La compagnie aérienne Ryanair demande au gouvernement français de suspendre temporairement les contrôles biométriques aux frontières durant l’été, dénonçant des files d’attente déjà importantes dans plusieurs aéroports. Selon elle, le nouveau système européen d’entrée-sortie (EES), en place depuis début avril, provoque des perturbations significatives pour les passagers.
Dans un courrier adressé au ministre de l’Intérieur, Laurent Nuñez, la compagnie à bas coût appelle à un retour provisoire au tampon manuel des passeports jusqu’en septembre. Elle affirme que les temps d’attente atteignent déjà « une à deux heures » dans certains aéroports comme Beauvais, Marseille ou Nantes, en raison d’un manque de personnel et de dysfonctionnements techniques.
Le système EES, entré en service le 10 avril, remplace le tampon traditionnel pour les voyageurs non européens entrant dans l’espace Schengen. Il repose sur l’enregistrement numérique des données des passagers, incluant photo faciale et empreintes digitales, avec l’objectif de renforcer la sécurité et, à terme, fluidifier les contrôles.
Dans les faits, ce nouveau dispositif semble encore en phase d’ajustement. Quelques minutes supplémentaires par passager suffisent à ralentir l’ensemble du processus aux heures de pointe, entraînant retards, correspondances manquées et parfois même des départs d’avion sans certains voyageurs.
Ryanair dénonce une mise en œuvre précipitée en pleine période de forte affluence. « Les gouvernements tentent d’imposer un système informatique mal conçu en pleine haute saison, et les passagers en paient le prix », a déclaré Neal McMahon, directeur des opérations de la compagnie, évoquant également des mesures d’assouplissement déjà prises dans certains pays comme la Grèce.
Les inquiétudes ne sont pas nouvelles. Dès février, le groupe ADP avait mis en garde contre une mise en service trop rapide du système, tandis que l’Union des aéroports français appelait à un report après l’été. À ce stade, les autorités françaises n’ont pas annoncé de suspension du dispositif.

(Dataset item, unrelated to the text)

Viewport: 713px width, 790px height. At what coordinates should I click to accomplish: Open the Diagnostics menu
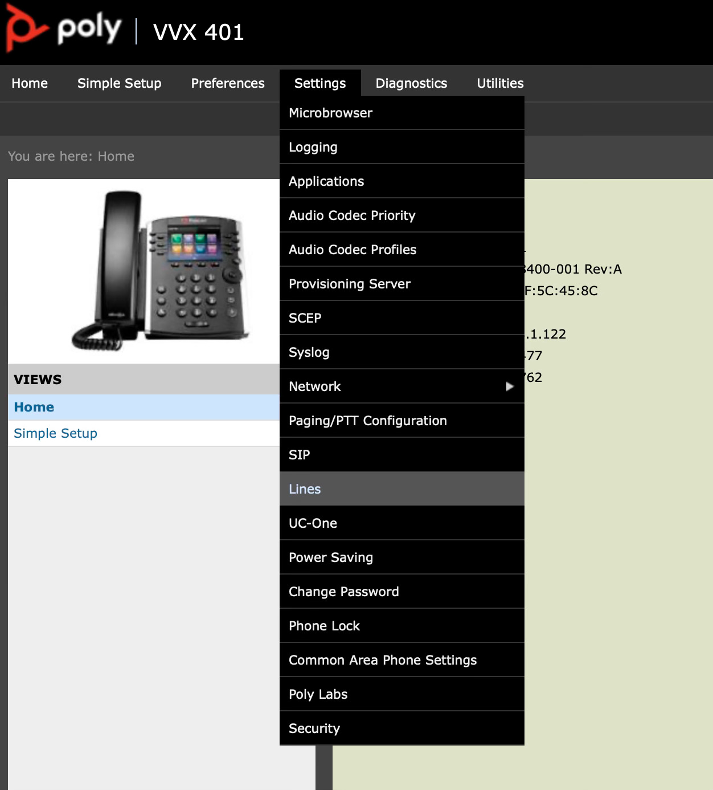(411, 83)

Alors que les grands départs approchent, la question reste ouverte : faut-il maintenir un système encore en rodage au risque de perturber massivement le trafic aérien, ou revenir temporairement à des méthodes plus éprouvées ? En attendant une décision, les voyageurs sont déjà incités à anticiper des délais plus longs lors de leur passage aux frontières.